Ульрих, уставший, уходящий в тень от жизни, свершивший серьёзное математическое открытие, но предпочитающий жизнь частную, и вот отец, богатый юрист, вовлекает его в параллельную акцию: австрийцы желают показать немцам, что более долгое правление их последнего (не знают о том) императора куда значительнее правления Вильгельма.

Параллельная акция, разрабатываемая на паркетах, в роскошных интерьерах развернётся невероятным количеством деталей, которые должны, суммируясь, представить нечто грандиозное.

Нечто грандиозное есть и в недрах социума, изображаемого Леоновым: нечто византийское, ново-византийское – имея в виду грядущую империю, которая не прорисуется никак.
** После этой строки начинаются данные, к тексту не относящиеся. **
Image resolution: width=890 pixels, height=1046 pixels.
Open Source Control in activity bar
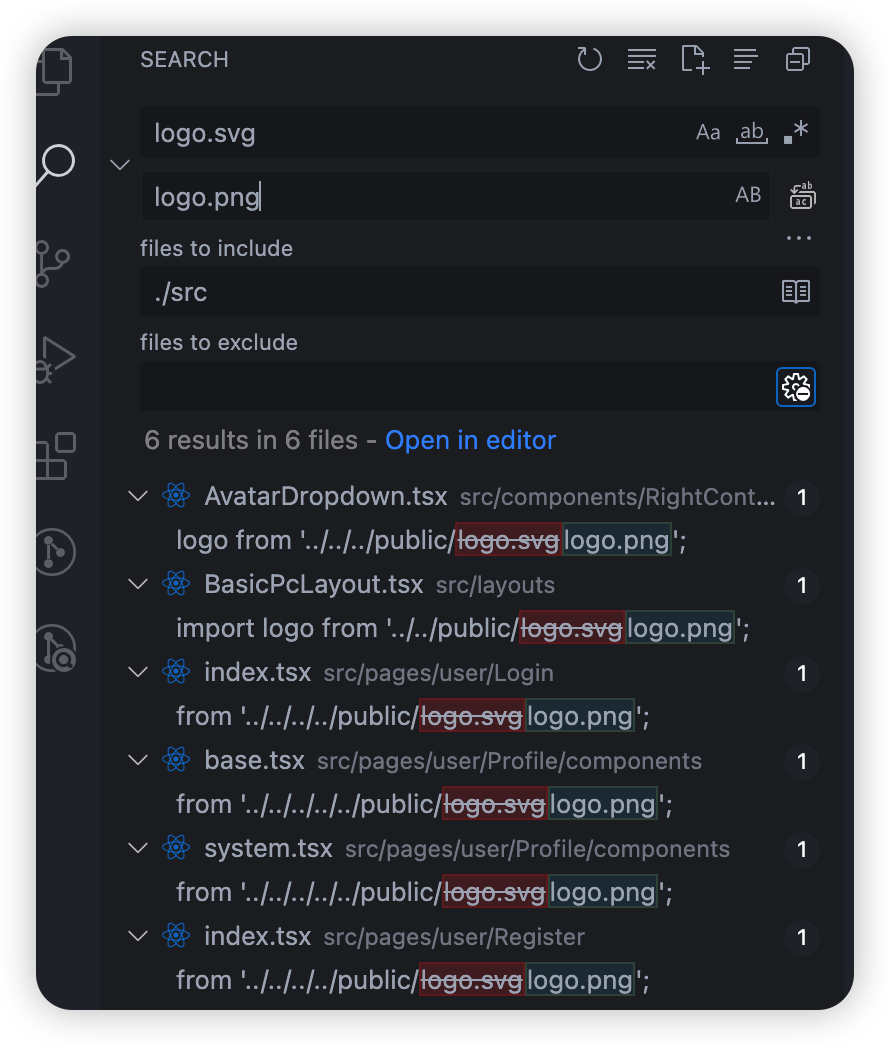(52, 264)
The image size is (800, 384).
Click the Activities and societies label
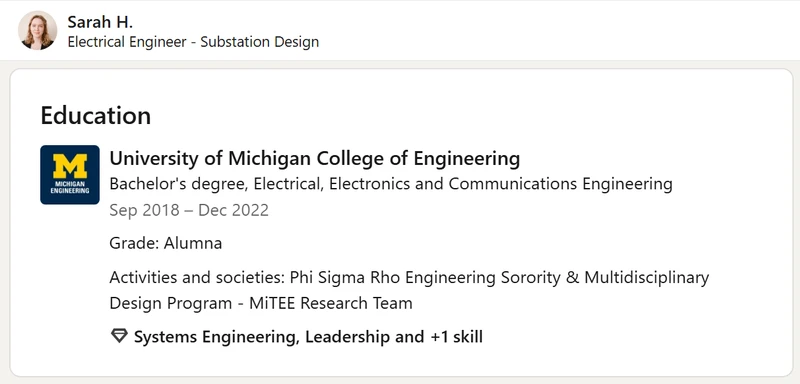pos(197,278)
Усложнённое толкование мира, которым начинён ангелоид Дымков, командированный на землю, включает дуговые таинственные блистания, и вращение планет, за которым следят рабочие ангелы: Дымков знает свою породу.
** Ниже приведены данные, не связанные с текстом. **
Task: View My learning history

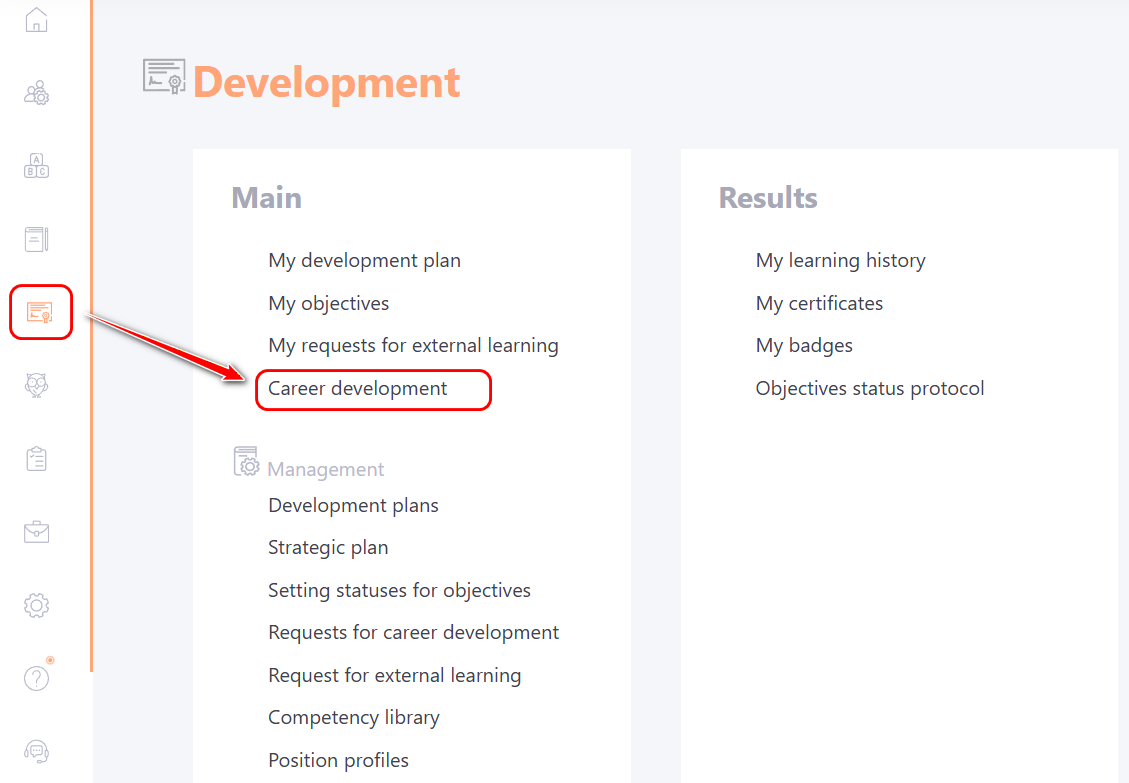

Люди не впитают его знание.

Надеяться на память – механизм, подверженный тотальному ржавению?

Да и люди, привыкшие мыслить в пределах определённой мерности и одного скучно текущего из прошлого в будущее через мимолётность настоящего времени, не поймут объёмов, открытых Дымкову.

Ульрих производит впечатление человека, перегруженного тайной – космического отлива.

Окраса.

Не может выразить её, бесконечно обаятельный: ни в тихих беседах с сестрой, ни в разговорах с генералом фон Бордвером, ни в салоне Диотимы, где вполне могут сойтись специалист по хеттскому языку и историософ, разработавший новую концепцию космогонии.

Роман Музиля, представляющийся изощрённой моделью мозга: в той мере, в которой в его устройстве зашифровано устройство вселенной: клеток, составляющих мозг, больше, нежели звёзд.

«Пирамида» как модель души: усложнённой, вынужденной мириться с плотью, мешающей воспарить.

Оба романа – и портреты человеческих душ, и модели человеческого мозга, где Моосбругер, скажем, нечто низовое, подлежащее вытеснению, да не вытеснить никак.

Воспоминания – едва ли богатство: когда хороши, хочется в них вернуться, когда худые – забыть; невозможность и того и другого увеличивает безнадёжность.

Романы трагичны.

Хотя и даются интенсивными световыми потоками: противоречия, верно, позволяют усвоить нечто лучше – из жизненного устройства.

И то, что романы не могли быть закончены, гуманитарно доказывает наличие того света.

Не верите?

 

Комментарии

Комментарий #46630 07.03.2026 в 11:11

Эмоционально и одновременно со знанием дела! Проза Леонида Леонова прочитана под очень достойным углом созвучия и понимания (по умолчанию). Захотелось перечитать глубоко недооценённую критикой, да и читателем, леоновскую "Пирамиду".